Monday, October 12, 2015

"All of us are linked by unseen bonds": Laudato Si', 89-95

In the excerpts that follow, Francis covers two topics: (a) the universal communion that exists (or should exist) among all creatures, including both men and the entire natural world; and (b) the Catholic understanding of private property, which must always be a form of stewardship oriented to the universal common good. Enjoy!


89. The created things of this world are not free of ownership: "For they are yours, O Lord..." (Wis 11:26). This is the basis of our conviction that, as part of the universe, called into being by one Father, all of us are linked by unseen bonds and together form a kind of universal family, a sublime communion which fills us with a sacred, affectionate and humble respect....

90. This is not to put all living beings on the same level nor to deprive human beings of their unique worth and the tremendous responsibility it entails. Nor does it imply a divinization of the earth which would prevent us from working on it and protecting it in its fragility.... At times we see an obsession with denying any pre-eminence to the human person; more zeal is shown in protecting other species than in defending the dignity which all human beings share in equal measure.

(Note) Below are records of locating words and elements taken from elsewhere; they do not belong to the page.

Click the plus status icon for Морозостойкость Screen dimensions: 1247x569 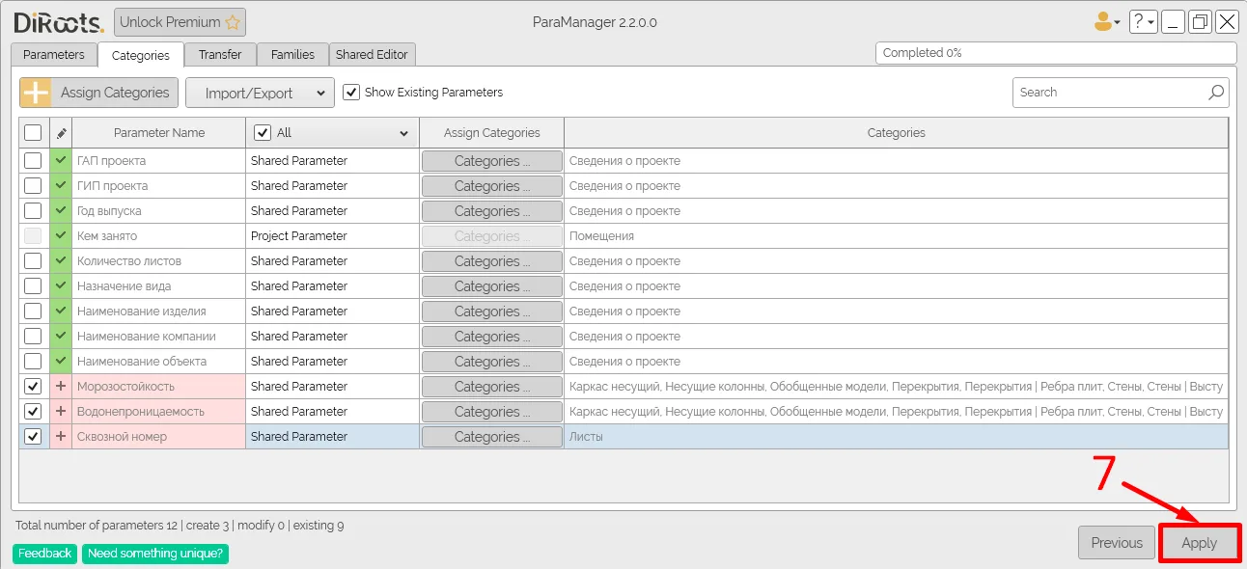[61, 387]
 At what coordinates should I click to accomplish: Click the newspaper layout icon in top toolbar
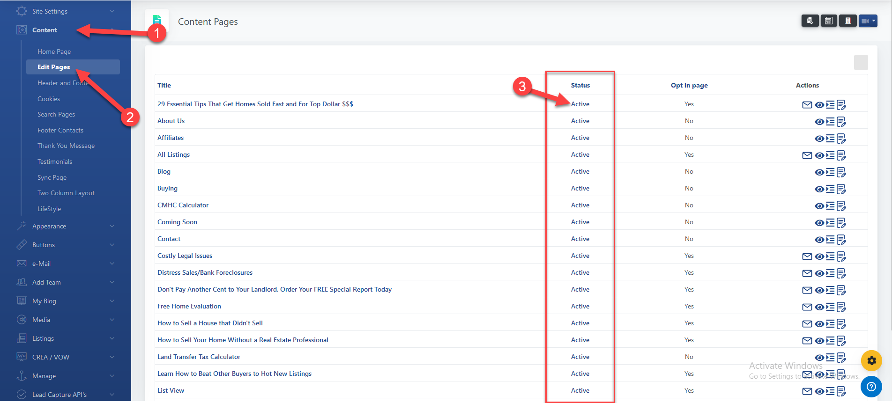[828, 21]
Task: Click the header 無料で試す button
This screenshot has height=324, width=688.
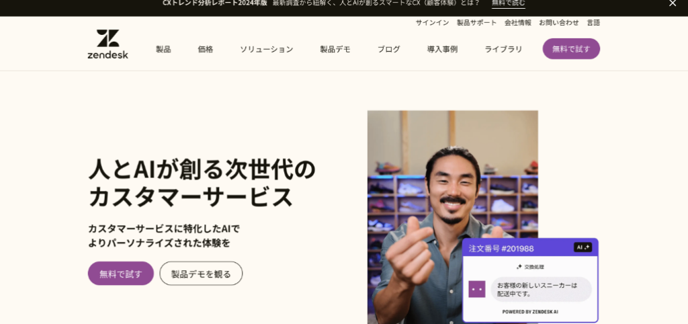Action: click(571, 48)
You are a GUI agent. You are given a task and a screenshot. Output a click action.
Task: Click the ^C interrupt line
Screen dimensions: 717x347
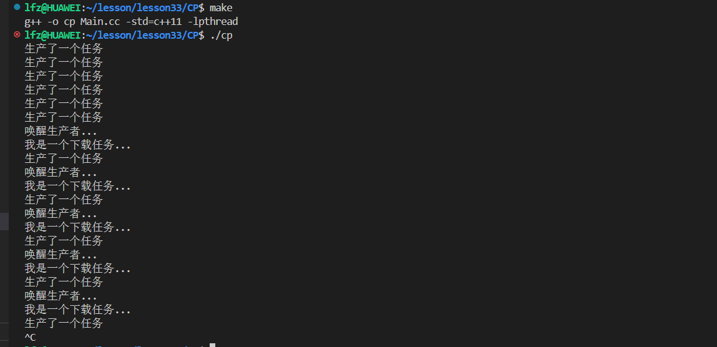tap(30, 338)
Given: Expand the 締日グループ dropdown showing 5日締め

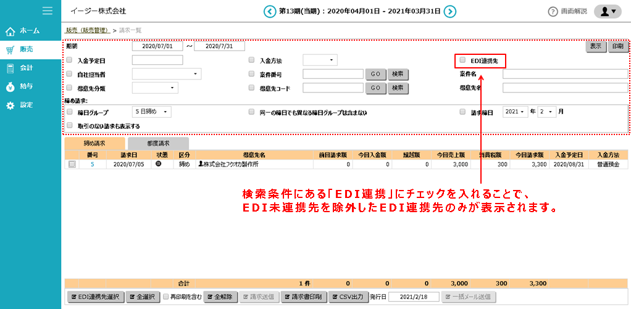Looking at the screenshot, I should tap(151, 112).
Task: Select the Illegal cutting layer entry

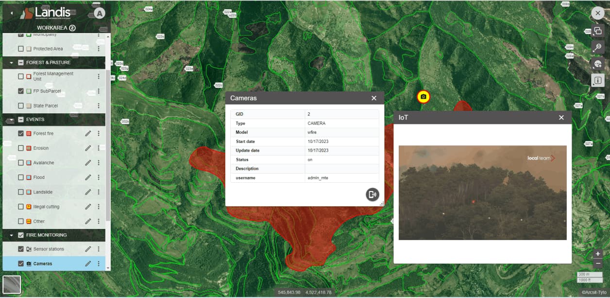Action: pos(46,207)
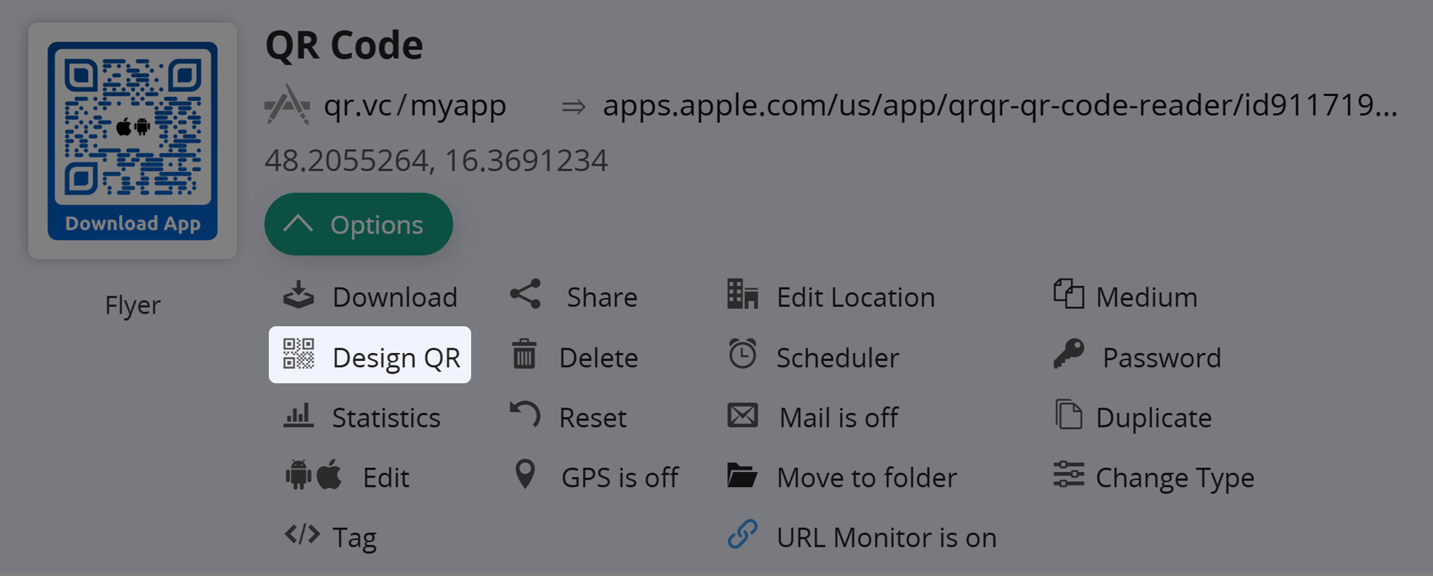Click the Reset arrow icon

point(526,415)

Certainly, we should be concerned lest other living beings be treated irresponsibly. But we should be particularly indignant at the enormous inequalities in our midst.... We fail to see that some are mired in desperate and degrading poverty, with no way out, while others have not the faintest idea of what to do with their possessions, vainly showing off their supposed superiority and leaving behind them so much waste which, if it were the case everywhere, would destroy the planet. In practice, we continue to tolerate that some consider themselves more human than others, as if they had been born with greater rights.

91. A sense of deep communion with the rest of nature cannot be real if our hearts lack tenderness, compassion and concern for our fellow human beings. It is clearly inconsistent to combat trafficking in endangered species while remaining completely indifferent to human trafficking, unconcerned about the poor, or undertaking to destroy another human being deemed unwanted....

92. Moreover, when our hearts are authentically open to universal communion, this sense of fraternity excludes nothing and no one. It follows that our indifference or cruelty towards fellow creatures of this world sooner or later affects the treatment we mete out to other human beings. We have only one heart, and the same wretchedness which leads us to mistreat an animal will not be long in showing itself in our relationships with other people....


93. Whether believers or not, we are agreed today that the earth is essentially a shared inheritance, whose fruits are meant to benefit everyone. For believers, this becomes a question of fidelity to the Creator, since God created the world for everyone.... The principle of the subordination of private property to the universal destination of goods, and thus the right of everyone to their use, is a golden rule of social conduct and "the first principle of the whole ethical and social order".[71] The Christian tradition has never recognized the right to private property as absolute or inviolable, and has stressed the social purpose of all forms of private property. Saint John Paul II forcefully reaffirmed this teaching, stating that "God gave the earth to the whole human race for the sustenance of all its members, without excluding or favouring anyone".[72] These are strong words. He noted that "a type of development which did not respect and promote human rights - personal and social, economic and political, including the rights of nations and of peoples - would not be really worthy of man".[73]...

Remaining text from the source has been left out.